Please retype all of the data below, word for word.

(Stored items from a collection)
▽
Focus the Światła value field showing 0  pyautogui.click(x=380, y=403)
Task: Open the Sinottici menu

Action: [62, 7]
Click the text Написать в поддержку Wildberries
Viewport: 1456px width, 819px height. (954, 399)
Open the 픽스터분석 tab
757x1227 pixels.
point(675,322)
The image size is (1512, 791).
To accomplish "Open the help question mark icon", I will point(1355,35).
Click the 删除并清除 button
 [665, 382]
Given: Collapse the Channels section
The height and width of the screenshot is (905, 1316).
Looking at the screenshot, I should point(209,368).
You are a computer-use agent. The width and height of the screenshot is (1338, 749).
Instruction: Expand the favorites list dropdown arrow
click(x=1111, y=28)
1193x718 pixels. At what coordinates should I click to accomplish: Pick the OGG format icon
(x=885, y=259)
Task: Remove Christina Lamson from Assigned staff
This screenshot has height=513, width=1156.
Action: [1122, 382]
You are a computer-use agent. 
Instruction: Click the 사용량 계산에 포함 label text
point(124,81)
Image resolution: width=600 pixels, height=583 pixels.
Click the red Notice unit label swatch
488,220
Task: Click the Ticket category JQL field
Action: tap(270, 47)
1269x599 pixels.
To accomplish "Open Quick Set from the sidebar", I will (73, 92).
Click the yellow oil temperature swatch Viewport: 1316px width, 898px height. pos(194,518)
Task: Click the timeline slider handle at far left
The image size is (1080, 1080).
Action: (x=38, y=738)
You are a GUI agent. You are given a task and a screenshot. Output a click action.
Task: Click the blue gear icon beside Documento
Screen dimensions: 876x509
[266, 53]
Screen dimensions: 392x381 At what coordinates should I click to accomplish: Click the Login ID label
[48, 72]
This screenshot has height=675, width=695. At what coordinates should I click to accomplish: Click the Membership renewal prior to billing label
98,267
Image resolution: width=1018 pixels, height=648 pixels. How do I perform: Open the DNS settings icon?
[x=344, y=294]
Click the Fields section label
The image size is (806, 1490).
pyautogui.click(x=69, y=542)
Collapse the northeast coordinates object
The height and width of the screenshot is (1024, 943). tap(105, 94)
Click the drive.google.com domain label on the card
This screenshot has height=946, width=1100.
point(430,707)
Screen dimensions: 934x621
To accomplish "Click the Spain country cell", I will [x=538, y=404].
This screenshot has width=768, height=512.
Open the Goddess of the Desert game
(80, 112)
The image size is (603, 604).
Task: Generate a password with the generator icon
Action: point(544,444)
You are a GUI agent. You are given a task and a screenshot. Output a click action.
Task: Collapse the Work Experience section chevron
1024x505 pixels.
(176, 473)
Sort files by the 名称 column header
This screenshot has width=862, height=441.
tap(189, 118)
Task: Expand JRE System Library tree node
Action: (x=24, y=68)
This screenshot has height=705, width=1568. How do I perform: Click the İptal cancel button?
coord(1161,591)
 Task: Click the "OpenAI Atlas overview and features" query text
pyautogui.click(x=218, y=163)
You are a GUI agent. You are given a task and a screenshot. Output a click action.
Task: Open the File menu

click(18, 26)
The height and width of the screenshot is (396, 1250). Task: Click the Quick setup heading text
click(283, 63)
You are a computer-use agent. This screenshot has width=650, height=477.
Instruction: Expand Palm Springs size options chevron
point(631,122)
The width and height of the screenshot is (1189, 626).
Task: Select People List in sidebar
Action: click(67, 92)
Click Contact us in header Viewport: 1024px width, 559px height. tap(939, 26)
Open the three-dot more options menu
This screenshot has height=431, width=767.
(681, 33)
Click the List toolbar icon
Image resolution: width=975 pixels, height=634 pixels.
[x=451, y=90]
△
**Answer space**
Focus the Światła value field showing 0  pyautogui.click(x=380, y=403)
Task: Open the Sinottici menu

Action: [62, 7]
Click the text Написать в поддержку Wildberries
Viewport: 1456px width, 819px height. (954, 399)
Open the 픽스터분석 tab
757x1227 pixels.
point(675,322)
The image size is (1512, 791).
To accomplish "Open the help question mark icon", I will point(1355,35).
Click the 删除并清除 button
 [665, 382]
Given: Collapse the Channels section
The height and width of the screenshot is (905, 1316).
Looking at the screenshot, I should point(209,368).
You are a computer-use agent. The width and height of the screenshot is (1338, 749).
Instruction: Expand the favorites list dropdown arrow
click(x=1111, y=28)
1193x718 pixels. At what coordinates should I click to accomplish: Pick the OGG format icon
(x=885, y=259)
Task: Remove Christina Lamson from Assigned staff
This screenshot has height=513, width=1156.
Action: [1122, 382]
You are a computer-use agent. 
Instruction: Click the 사용량 계산에 포함 label text
point(124,81)
Image resolution: width=600 pixels, height=583 pixels.
Click the red Notice unit label swatch
488,220
Task: Click the Ticket category JQL field
Action: tap(270, 47)
1269x599 pixels.
To accomplish "Open Quick Set from the sidebar", I will (73, 92).
Click the yellow oil temperature swatch Viewport: 1316px width, 898px height. pos(194,518)
Task: Click the timeline slider handle at far left
The image size is (1080, 1080).
Action: (x=38, y=738)
You are a GUI agent. You are given a task and a screenshot. Output a click action.
Task: Click the blue gear icon beside Documento
Screen dimensions: 876x509
[266, 53]
Screen dimensions: 392x381 At what coordinates should I click to accomplish: Click the Login ID label
[48, 72]
This screenshot has height=675, width=695. At what coordinates should I click to accomplish: Click the Membership renewal prior to billing label
98,267
Image resolution: width=1018 pixels, height=648 pixels. How do I perform: Open the DNS settings icon?
[x=344, y=294]
Click the Fields section label
The image size is (806, 1490).
pyautogui.click(x=69, y=542)
Collapse the northeast coordinates object
The height and width of the screenshot is (1024, 943). tap(105, 94)
Click the drive.google.com domain label on the card
This screenshot has height=946, width=1100.
point(430,707)
Screen dimensions: 934x621
To accomplish "Click the Spain country cell", I will [x=538, y=404].
This screenshot has width=768, height=512.
Open the Goddess of the Desert game
(80, 112)
The image size is (603, 604).
Task: Generate a password with the generator icon
Action: point(544,444)
You are a GUI agent. You are given a task and a screenshot. Output a click action.
Task: Collapse the Work Experience section chevron
1024x505 pixels.
(176, 473)
Sort files by the 名称 column header
This screenshot has width=862, height=441.
tap(189, 118)
Task: Expand JRE System Library tree node
Action: (x=24, y=68)
This screenshot has height=705, width=1568. How do I perform: Click the İptal cancel button?
coord(1161,591)
 Task: Click the "OpenAI Atlas overview and features" query text
pyautogui.click(x=218, y=163)
You are a GUI agent. You are given a task and a screenshot. Output a click action.
Task: Open the File menu

click(18, 26)
The height and width of the screenshot is (396, 1250). Task: Click the Quick setup heading text
click(283, 63)
You are a computer-use agent. This screenshot has width=650, height=477.
Instruction: Expand Palm Springs size options chevron
point(631,122)
The width and height of the screenshot is (1189, 626).
Task: Select People List in sidebar
Action: click(67, 92)
Click Contact us in header Viewport: 1024px width, 559px height. tap(939, 26)
Open the three-dot more options menu
This screenshot has height=431, width=767.
(681, 33)
Click the List toolbar icon
Image resolution: width=975 pixels, height=634 pixels.
[x=451, y=90]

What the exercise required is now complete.